- [WHAT YOU NEED TO DO]
Write the next part of the account of the third morning on safari, beginning after its final sentence.

━━━ SELECTED EXCERPT ━━━

Day 3 of my safari had us up once more before the crack of dawn, and we all piled into the Land Cruiser and pulled out of camp before any of the other goups there were stirring. It’s a good idea to get up and going in the morning, as many of the critters are most active at that time. If you’re planning your own safari, I highly recommend that you get your guide to take you out as early as possible. It’ll be worth it, trust me.
We cruised down the road in the semi-darkness keeping our eyes peeled for animals, and even in the pre-dawn darkness, you could make out the shapes of elephants and buffaloes. It wasn’t long though before the suns rays broke the horizon and began to brighten the Serengeti, allowing us to see further into the distance.
At one point our driver spotted a hippo moving through the grass near a small watering hole, so we quickly pulled over to the side of the road to get a glimpse of him. We picked an extremely fortuitous place to stop however as we spotted three lions, no more than ten years from are vehicle. lounging in the grass. It was a big male and two females, bedding down to rest after a night on the prowl no doubt. The two females in paritcular seemed content to just stay where they were, and keep an eye on us, but the male, who seemed to not notice us at all, had more amourous intentions. He would stroll over to one of the females and mate with her on more than one occasion while we watched, and the end of which the female would push him off, and he’d let out a growl that would make you weak in the knees, even while safely inside the safari vehicle. Seriously, it was a low guttural growl that no TV show or movie can ever convey accurately. It was very impressive.
After watching the lions for awhile, ww were joined by another vehicle or two, so we decided to continue our morning drive. We went just a little further down the road before seeing our next amazing sight for the day. A day which would be filled with plenty of amazong sights. Moving through the thick grass was a large group of hyenas. Their heads would poke out and look around, then disappear again into the grass, only to reappear a short distance away. We watched them for a time before they moved off, no doubt picking up the scent of some prey.
Our morning game drive continued with our next surprise creature being a Sephicat. We were extremely lucky to spot this fairly rare and unusual cat, as they are small, and stay well hidden in the grass. We spotted it peering out of the grass as we were turning around, it’s face barely visible. Once it determined that we were no threat however, it slowly strolled by before slipping into the grass once more.
Getting up before the sun was paying off, but we still weren’t done. Ben, our guide, drove us into an area with a lot of rock formations, some of them resembling pride rock from Disney’s The Liion King. The rocky hills jut out of the plains, and are favorite resting place for the big cats, as they alow them to see into the distance, scanning the horizon for prey. That morning, we spotted lions on at least three or four of these formations, allowing us to get some amazing photographs, and watch these graceful predators as they lounged about in the morning sun.

━━━ ROWS ━━━

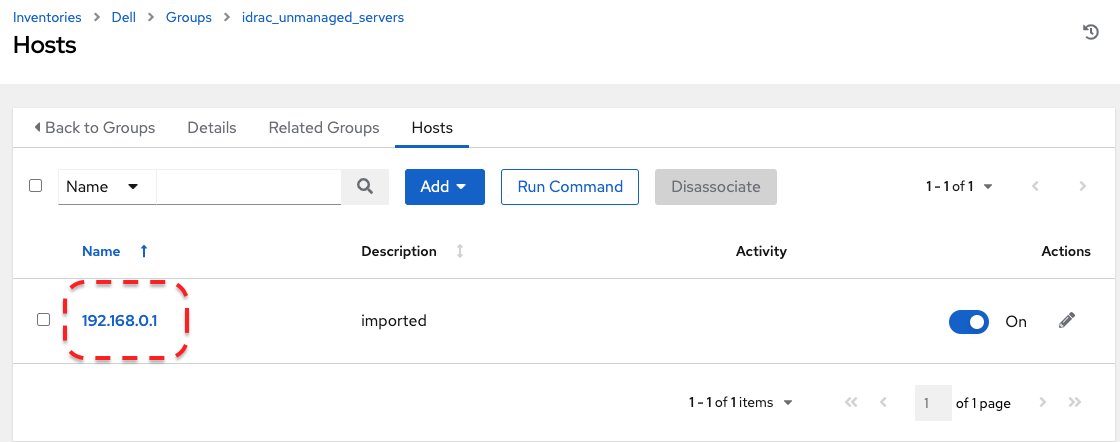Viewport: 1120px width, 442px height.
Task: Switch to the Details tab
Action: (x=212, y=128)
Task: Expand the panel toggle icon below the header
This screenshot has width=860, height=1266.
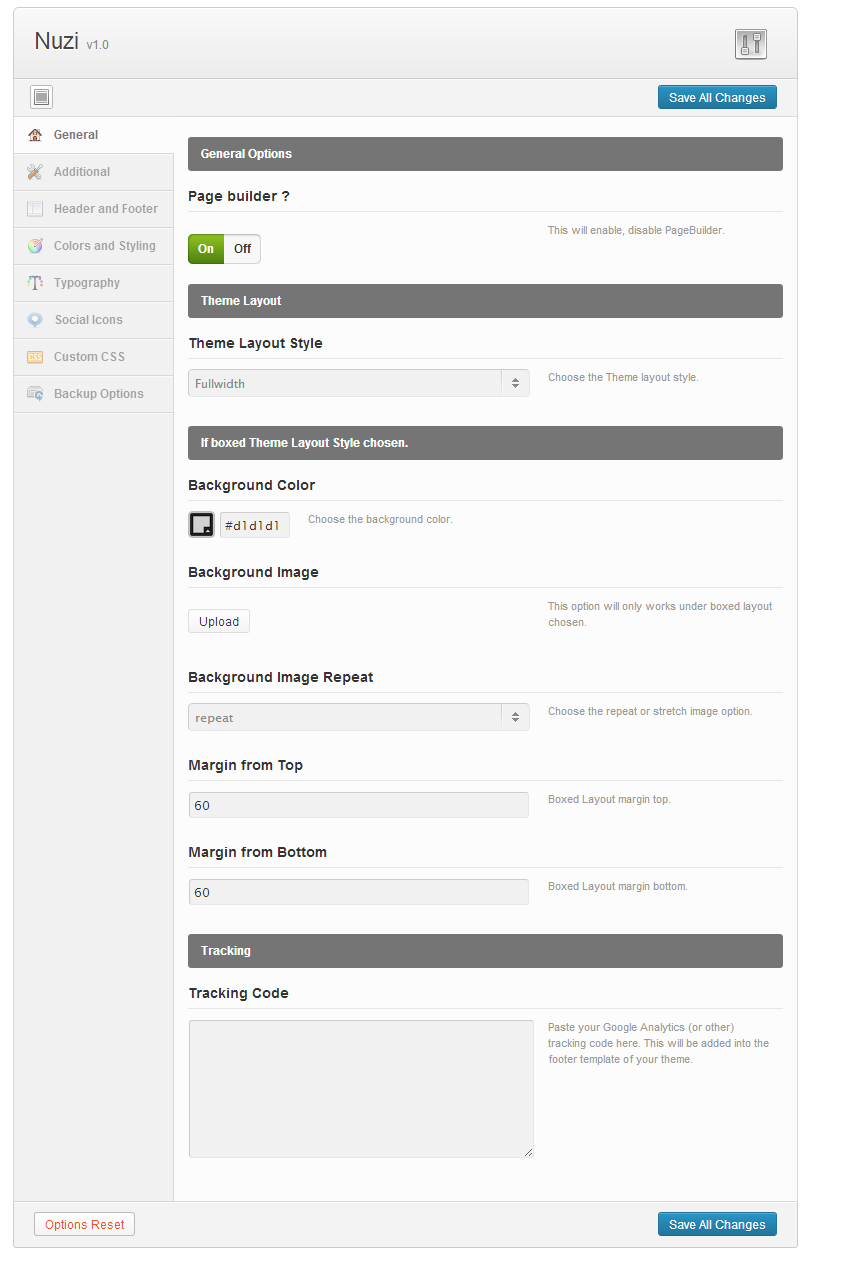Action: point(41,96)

━━━
━━━ ROWS ━━━

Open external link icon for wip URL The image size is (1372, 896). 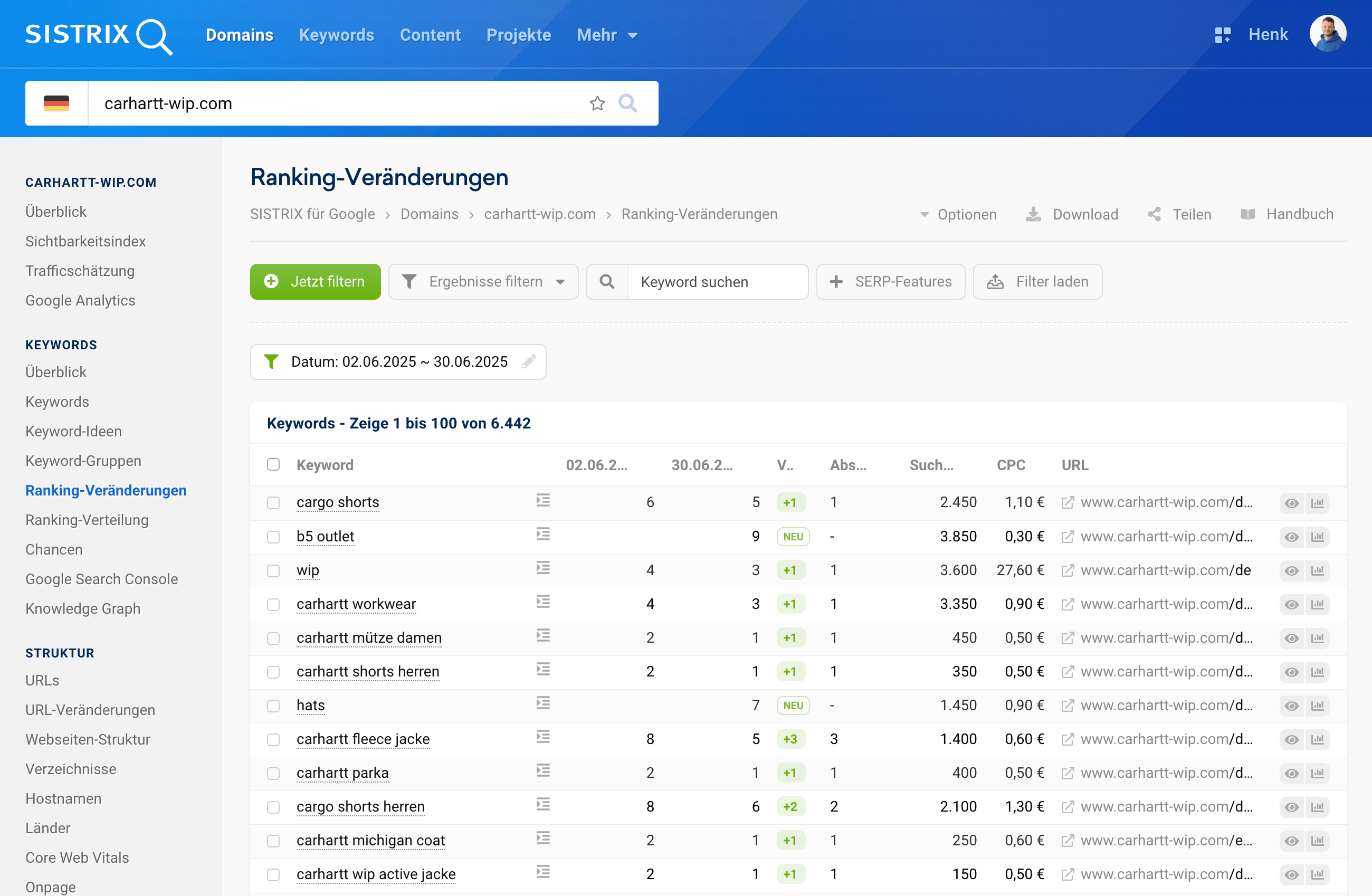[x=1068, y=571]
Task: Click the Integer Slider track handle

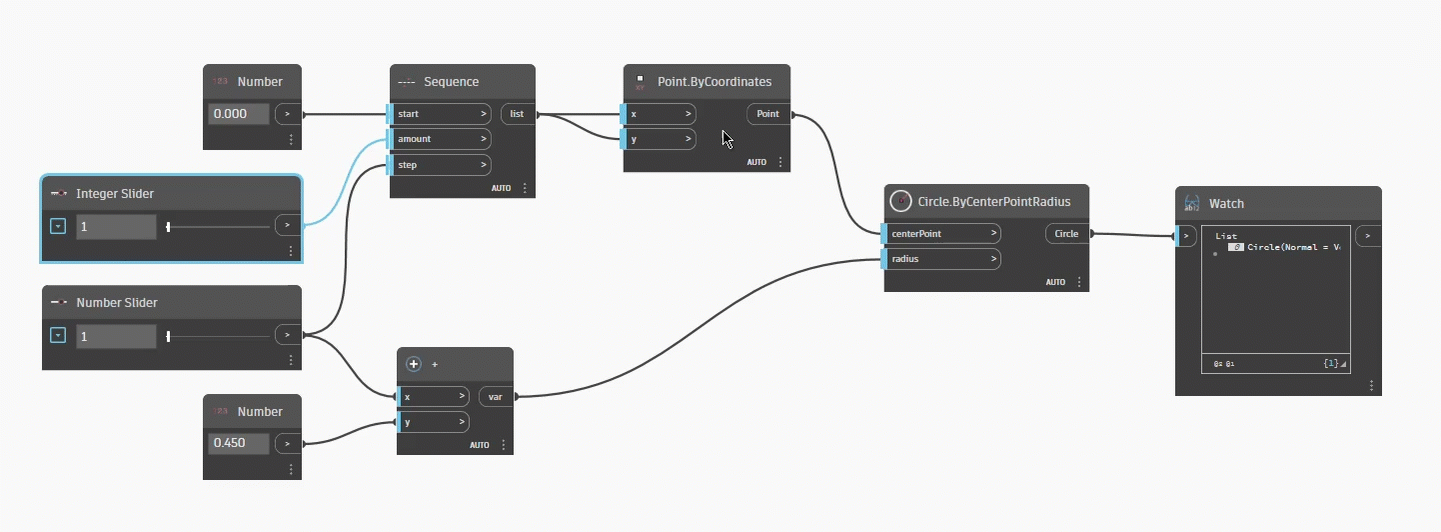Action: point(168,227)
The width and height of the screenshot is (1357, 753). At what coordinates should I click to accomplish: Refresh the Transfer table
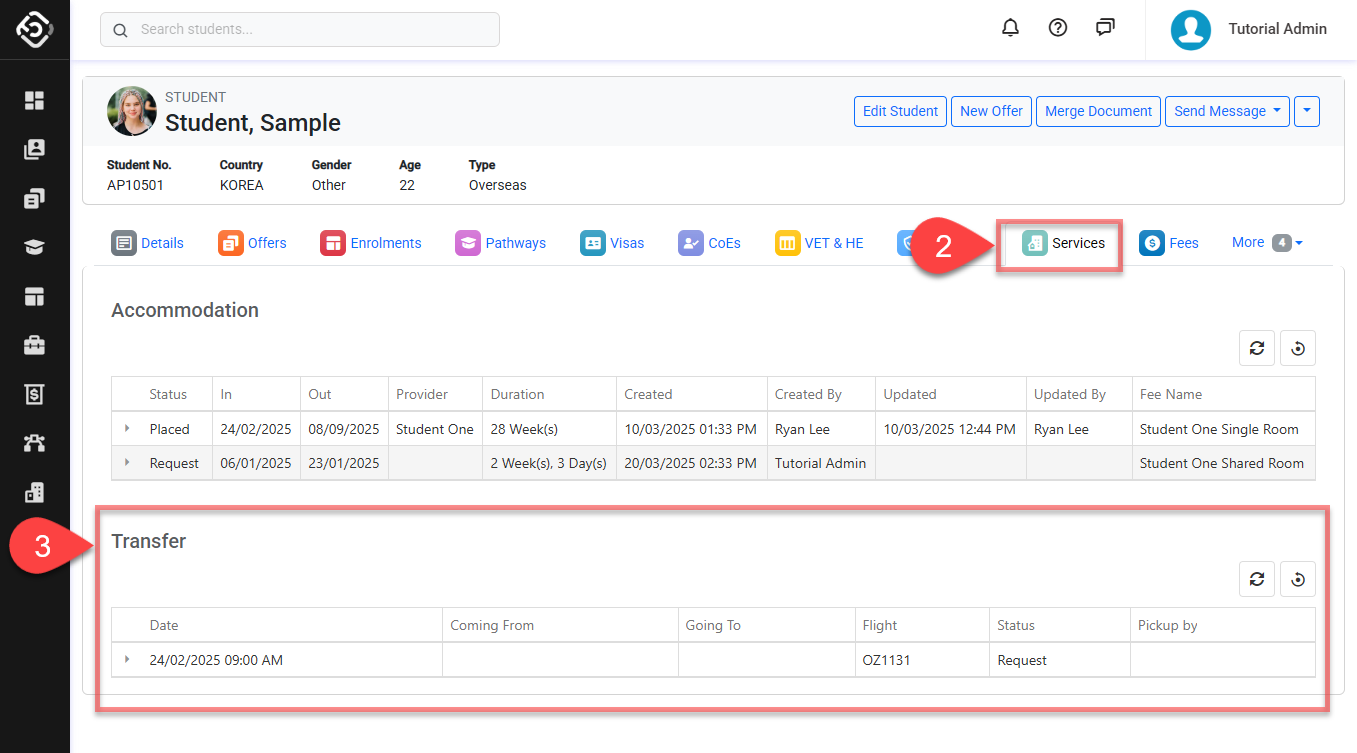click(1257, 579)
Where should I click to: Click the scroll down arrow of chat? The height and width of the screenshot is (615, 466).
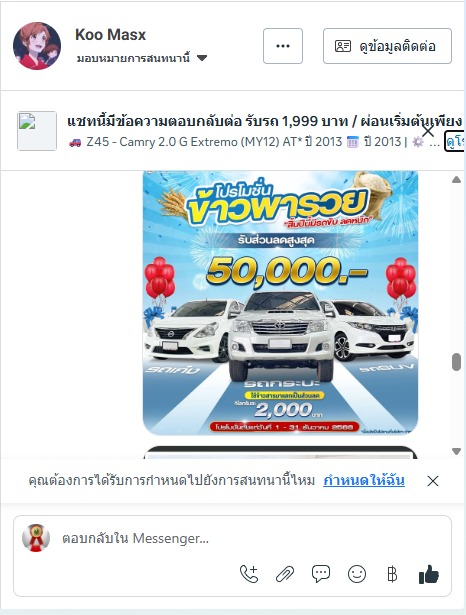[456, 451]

━━━

- [RESULT OF THE EXERCISE]
At this point, we’d been out for several hours, so we decided to head back to camp for some breakfast. Along the way we caught glimpse of another sephicat, a number of zebras and wildebeests, and a water buck, a large deer like creature that was another animal that I saw for the first time. All in all it was great morning, and we returned to camp very hungry, but excited by all the amazing creatures we had already seen that day.
Back at camp, Remy, our cook, had prepared us another very good breakfast. As we ate, we excitedly chatted about the mornings amazing game drive, and one of the other groups that were sharing our campsite asked us what time we had left that morning. We told them we had left before dawn, and remarked that they still hadn’t been out yet that day. Not only had their guide told them that they wouldn’t be leaving too early that morning, their truck broke down, delaying them even further. I don’t think they shared our glee over the animals we had spotted earlier in the day.
After breakfast, we climbed back into the Land Cruiser for our second game drive of the day. We were hoping to continue our good fortune from the morning, and we soon were rewarded with another fantastic site. While cruising the road, we noticed several other safari vehicles clustered together looking at something, but we weren’t sure what yet. Once we pulled in behind them though, it was clear what had caught their attention. Asleep in a tree about thirty yards from the road, was a large leopard, one of the rarer creatures to spot on the Serengeti. The big cat was sprawled out on a limb, his legs dangling to either side, fast asleep, completely oblivious to us. Eventually he did sit up, stretch, yawn, and generally continue to ignore us, much like my own house cat.
Moving on from there, Ben drove us out to a new area we hadn’t visited yet, and we saw fewer and fewer vehicles as we drove. Along the way we stopped to watch a single female lion looking for relief from the equatorial sun in the shade of a small tree. Again, we were less than 10 yards from her, and she took little or no notice of us. We received the same treatment from a number of giraffes and elephants that we passed along the way.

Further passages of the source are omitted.